[Stored data entries]
Start of Block

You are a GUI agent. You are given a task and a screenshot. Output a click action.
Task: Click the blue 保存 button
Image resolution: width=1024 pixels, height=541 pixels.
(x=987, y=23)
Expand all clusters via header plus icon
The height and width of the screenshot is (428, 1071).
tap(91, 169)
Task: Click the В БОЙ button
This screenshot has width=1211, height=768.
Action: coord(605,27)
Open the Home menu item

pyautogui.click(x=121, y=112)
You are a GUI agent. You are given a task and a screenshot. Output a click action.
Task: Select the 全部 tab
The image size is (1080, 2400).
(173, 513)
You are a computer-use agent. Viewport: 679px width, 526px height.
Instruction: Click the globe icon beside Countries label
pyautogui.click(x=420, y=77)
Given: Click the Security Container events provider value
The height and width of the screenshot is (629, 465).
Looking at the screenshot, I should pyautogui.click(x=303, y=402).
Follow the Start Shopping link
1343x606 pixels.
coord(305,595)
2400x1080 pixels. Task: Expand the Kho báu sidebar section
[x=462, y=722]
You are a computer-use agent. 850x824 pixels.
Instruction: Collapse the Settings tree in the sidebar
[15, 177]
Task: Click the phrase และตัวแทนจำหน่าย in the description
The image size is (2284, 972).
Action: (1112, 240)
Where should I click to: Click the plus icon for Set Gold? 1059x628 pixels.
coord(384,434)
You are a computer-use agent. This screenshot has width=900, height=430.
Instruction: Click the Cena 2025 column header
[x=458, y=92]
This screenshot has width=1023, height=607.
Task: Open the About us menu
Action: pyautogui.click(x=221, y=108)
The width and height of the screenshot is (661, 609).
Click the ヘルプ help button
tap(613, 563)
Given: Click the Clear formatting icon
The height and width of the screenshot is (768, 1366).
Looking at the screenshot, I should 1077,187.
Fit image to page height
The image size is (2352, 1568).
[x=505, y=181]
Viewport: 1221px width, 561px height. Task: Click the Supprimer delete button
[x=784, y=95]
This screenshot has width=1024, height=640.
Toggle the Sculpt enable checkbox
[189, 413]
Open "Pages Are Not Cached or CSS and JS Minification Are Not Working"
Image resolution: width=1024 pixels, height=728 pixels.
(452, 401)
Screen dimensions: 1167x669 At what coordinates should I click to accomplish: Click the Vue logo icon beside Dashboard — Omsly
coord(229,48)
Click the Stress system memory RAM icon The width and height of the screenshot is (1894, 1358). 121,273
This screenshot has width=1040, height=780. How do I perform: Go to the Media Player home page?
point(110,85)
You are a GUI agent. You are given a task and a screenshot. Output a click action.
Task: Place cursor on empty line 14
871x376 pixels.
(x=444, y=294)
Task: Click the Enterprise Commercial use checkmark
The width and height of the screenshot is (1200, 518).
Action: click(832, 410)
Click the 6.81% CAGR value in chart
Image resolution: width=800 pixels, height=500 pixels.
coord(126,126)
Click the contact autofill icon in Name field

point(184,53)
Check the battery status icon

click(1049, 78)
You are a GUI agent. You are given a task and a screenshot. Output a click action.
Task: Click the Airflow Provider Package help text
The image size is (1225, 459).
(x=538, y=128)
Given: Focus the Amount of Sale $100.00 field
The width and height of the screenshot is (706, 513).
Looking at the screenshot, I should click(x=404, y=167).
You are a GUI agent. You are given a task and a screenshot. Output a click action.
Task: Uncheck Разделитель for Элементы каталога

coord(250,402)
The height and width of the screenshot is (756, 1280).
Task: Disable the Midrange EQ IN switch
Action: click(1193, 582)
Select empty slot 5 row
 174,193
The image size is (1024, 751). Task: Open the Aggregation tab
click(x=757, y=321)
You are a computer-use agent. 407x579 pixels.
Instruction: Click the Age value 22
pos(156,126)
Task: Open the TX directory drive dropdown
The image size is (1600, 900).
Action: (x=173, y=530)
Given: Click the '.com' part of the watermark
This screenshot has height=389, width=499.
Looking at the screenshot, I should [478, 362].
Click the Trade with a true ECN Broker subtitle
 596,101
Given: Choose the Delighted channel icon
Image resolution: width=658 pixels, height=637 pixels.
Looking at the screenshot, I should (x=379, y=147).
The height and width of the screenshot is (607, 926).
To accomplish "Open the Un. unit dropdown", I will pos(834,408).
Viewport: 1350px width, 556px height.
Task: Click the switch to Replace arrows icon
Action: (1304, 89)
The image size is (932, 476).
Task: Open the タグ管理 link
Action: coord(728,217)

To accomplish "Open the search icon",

End of Block

▸ Required work
Only the line that contains "Given: Choose the Delighted channel icon" and the lines after it, through the end of the data above, are to be repeated exactly.

▸ Task response
Given: Choose the Delighted channel icon
Image resolution: width=658 pixels, height=637 pixels.
Looking at the screenshot, I should (x=379, y=147).
The height and width of the screenshot is (607, 926).
To accomplish "Open the Un. unit dropdown", I will pos(834,408).
Viewport: 1350px width, 556px height.
Task: Click the switch to Replace arrows icon
Action: (1304, 89)
The image size is (932, 476).
Task: Open the タグ管理 link
Action: coord(728,217)

To accomplish "Open the search icon",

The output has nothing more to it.